Kitty decided to combine her undergraduate degree in business, her years of experience in accounting and finance, and her graduate degree in creative writing to become a writer-turned-independent-publisher. She writes romantic comedy and superhero urban fantasy, often with an inspirational element woven in. She loves to teach and offer advice to writers through her WRITE NOW! Workshop courses and the new WRITE NOW! Workshop Podcast.
For more information on Kitty, please visit her website http://kittybucholtz.com/
In November 2017, I wrote about how you can send nearly any kind of text-based document to your Kindle. A couple weeks ago, a friend told me she’s taking an overseas trip and she was considering printing out her current work-in-progress so she can at least get some editing done on the plane. I suggested she send her Word doc to her Kindle instead. She wouldn’t have to worry about losing pages, and her luggage would be a little lighter.
When she asked me how she would do edits, I realized I haven’t actually written an article about that yet! Here are my thoughts.
First, I use my Kindle to read. I don’t plan to make it my next editing tool. That being said, if I’m reading a friend’s book and see a typo, I want to tell them about it so they can make the correction and re-upload. In the same manner, reading my final manuscript on my Kindle can help me to see errors I missed because now I am reading the book as a reader. Errors aside, I also like to highlight my favorite bits in a novel sometimes, and helpful passages in nonfiction books so I can come back to them later.
I own a Kindle Paperwhite, so I’ll explain how to do everything on that or on the Kindle app on my iPhone. You’ll have to check how to do things differently if you own a different Kindle or use the Kindle app elsewhere. (I’d think it would all be very similar.)

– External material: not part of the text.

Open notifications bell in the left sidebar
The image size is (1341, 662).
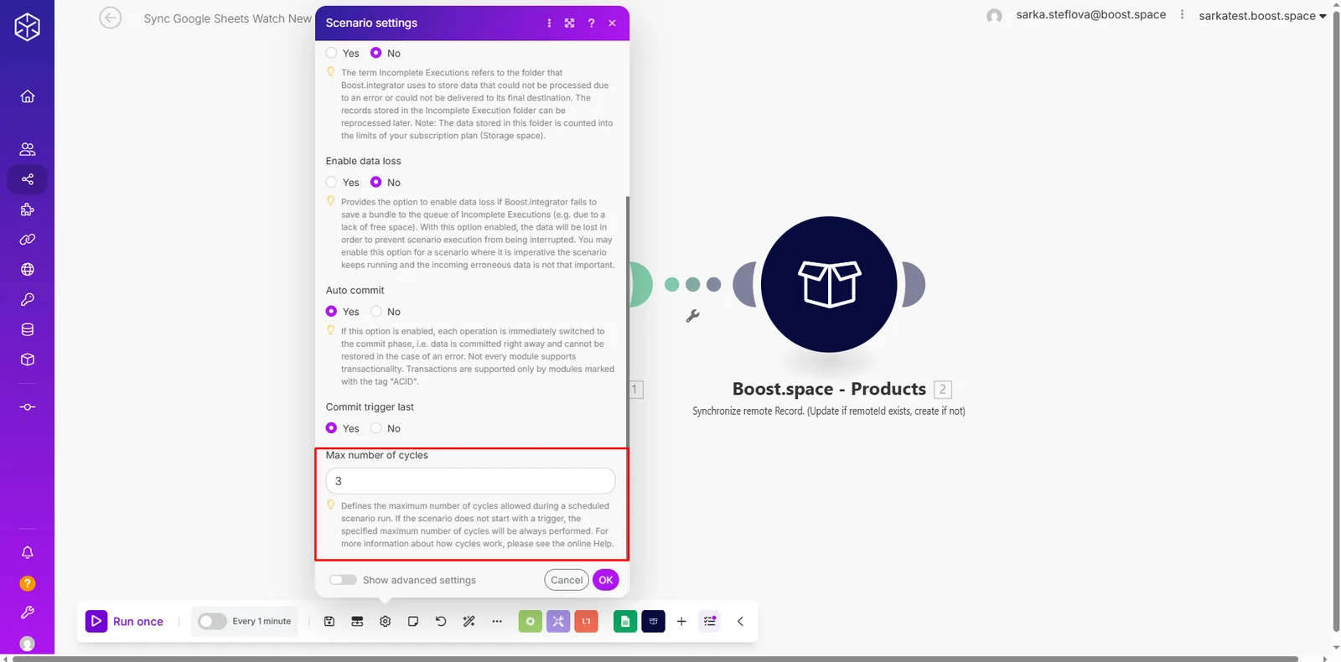28,552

If I want to highlight a passage on a Paperwhite or using the Kindle app on my phone, I press and hold on the first word I want to highlight until it lights up then drag my finger to the last word I want to highlight. On my phone, it automatically highlights. On my Paperwhite, it highlights but brings up a menu asking me if I want to just highlight, or add a note, or sometimes you can look things up in Wikipedia if your Kindle is connected to the Internet, and other menu items may also be available. (If you highlight a single word, the Kindle assumes you want to look that word up in the onboard dictionary.)

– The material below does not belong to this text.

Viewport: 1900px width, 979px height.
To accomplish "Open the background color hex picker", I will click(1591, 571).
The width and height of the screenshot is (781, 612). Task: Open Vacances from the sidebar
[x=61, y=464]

To get rid of that highlighting using the phone app, tap on the highlighted portion again, then tap on the highlight color with the X in it. That will delete your highlighting. If you tap on a different color, it just turns your highlighted color (yellow by default) to the other color.
To get rid of the highlighting using the Paperwhite, tap on the highlighted portion again, then tap on “Delete” in the little menu that pops up.

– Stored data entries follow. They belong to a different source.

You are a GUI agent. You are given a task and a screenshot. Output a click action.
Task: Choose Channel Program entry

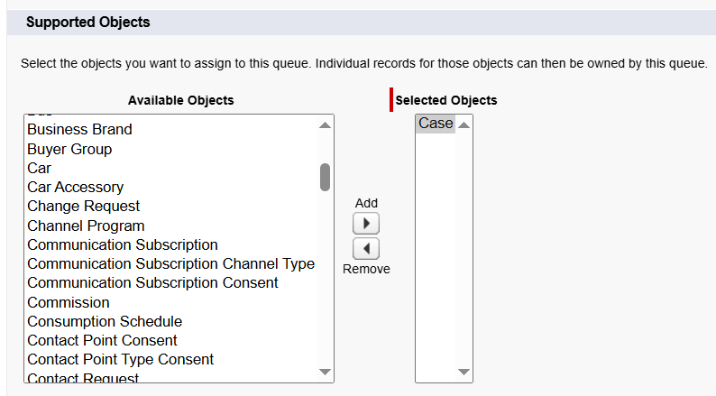[x=86, y=226]
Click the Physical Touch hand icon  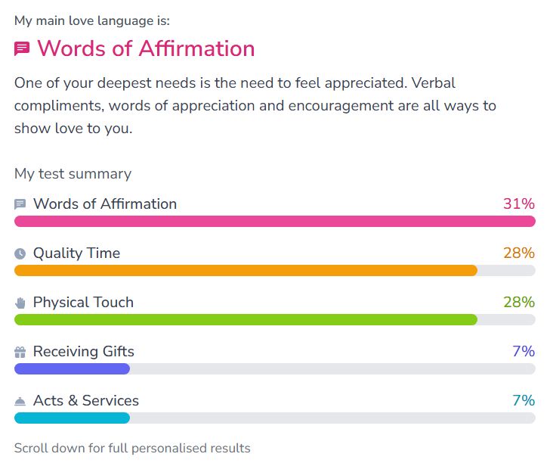pyautogui.click(x=20, y=303)
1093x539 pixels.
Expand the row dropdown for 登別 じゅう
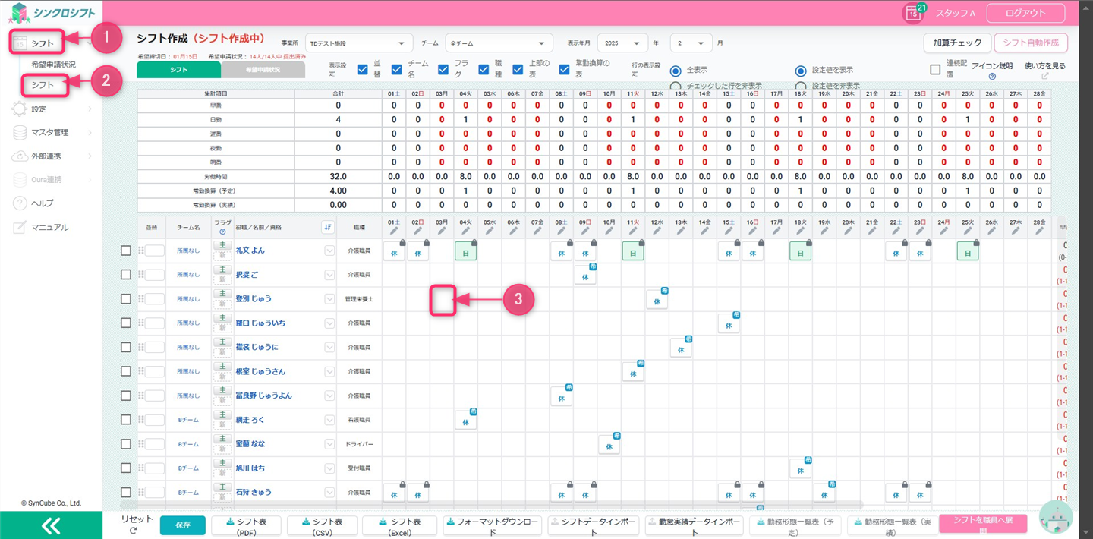tap(329, 299)

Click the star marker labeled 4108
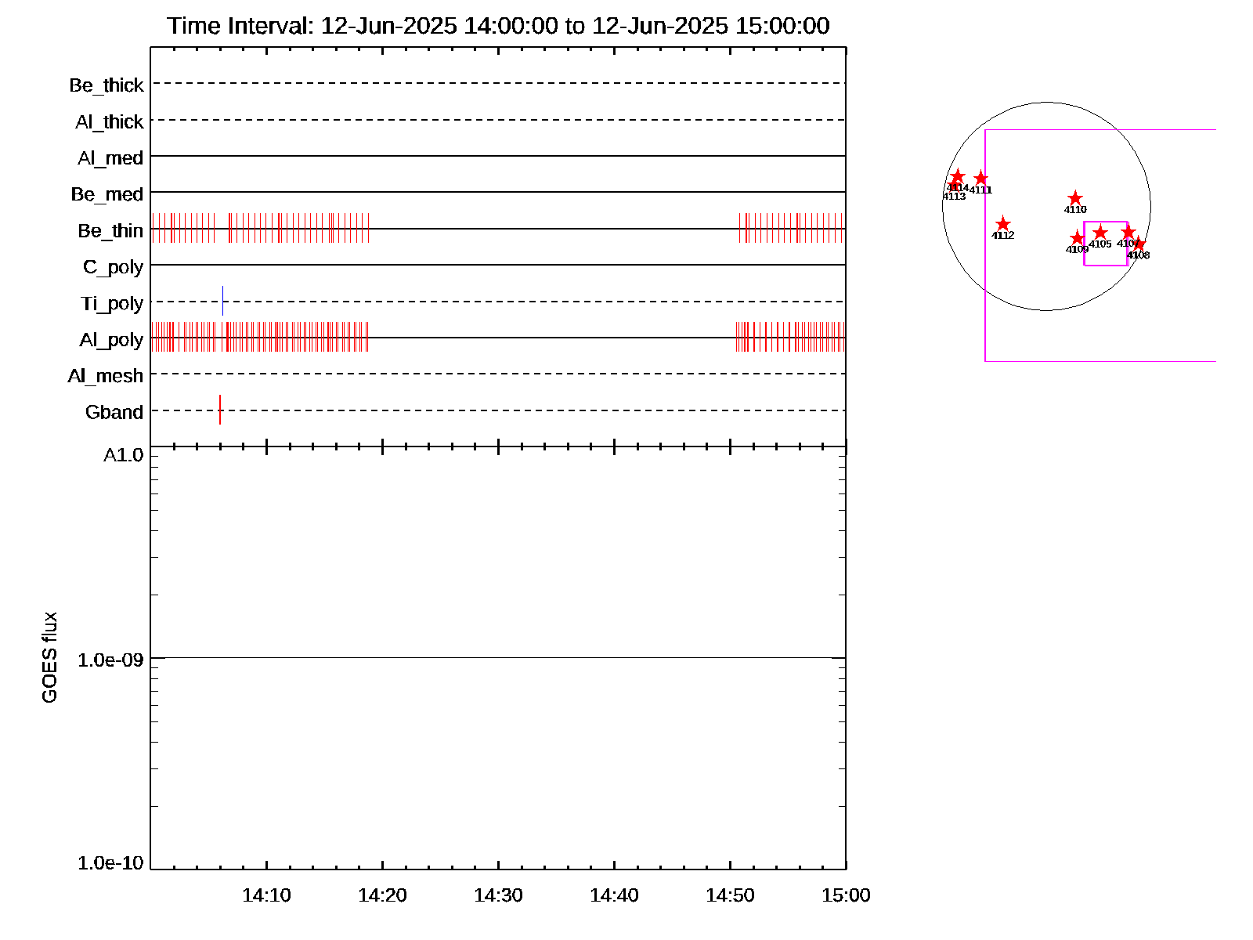(x=1139, y=244)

Once you’ve highlighted something, you can add notes pertaining to the highlighted bit. On the phone, tap the highlighted portion, then when you see the little menu, tap on the square with the pencil (supposed to look like paper and pencil). A new screen opens that says “Create Note” at the top. Type in whatever you want, then hit Save. Now at the end of the highlighted portion is a tiny little page. That’s your reminder that you have a note there.
On the Paperwhite, it’s similar. You can add the note as soon as you add the highlighting by choosing “Note” from the menu after you press and drag to highlight. A “Note” screen pops up where you can type what you want. Tap Save, and you’ll see a little superscript number at the end of the highlighted portion kind of like what you see for footnotes in textbooks.
To read these notes, tap on the highlighted portion, tap on the Note in the menu, and you can read what you wrote. You can also delete or change the note at this time.
If you send your manuscript to your Kindle in a .doc or other text file, highlighting and making notes about things you want to fix or change can be very helpful. As I mentioned, I also like to tell my friends about any typos they’ll want to fix. And when reading nonfiction, I highlight and make notes for the same reasons I would in a paper book – to remind myself of how to do something, or remember to come back to this passage later.
Obviously, hitting the page-forward button over and over through a 400-page book would be way too annoying to find all of your marks. But Kindle created a “My Clippings” text file for you and it saves everything you highlight or notate from any book on your Kindle. Yay!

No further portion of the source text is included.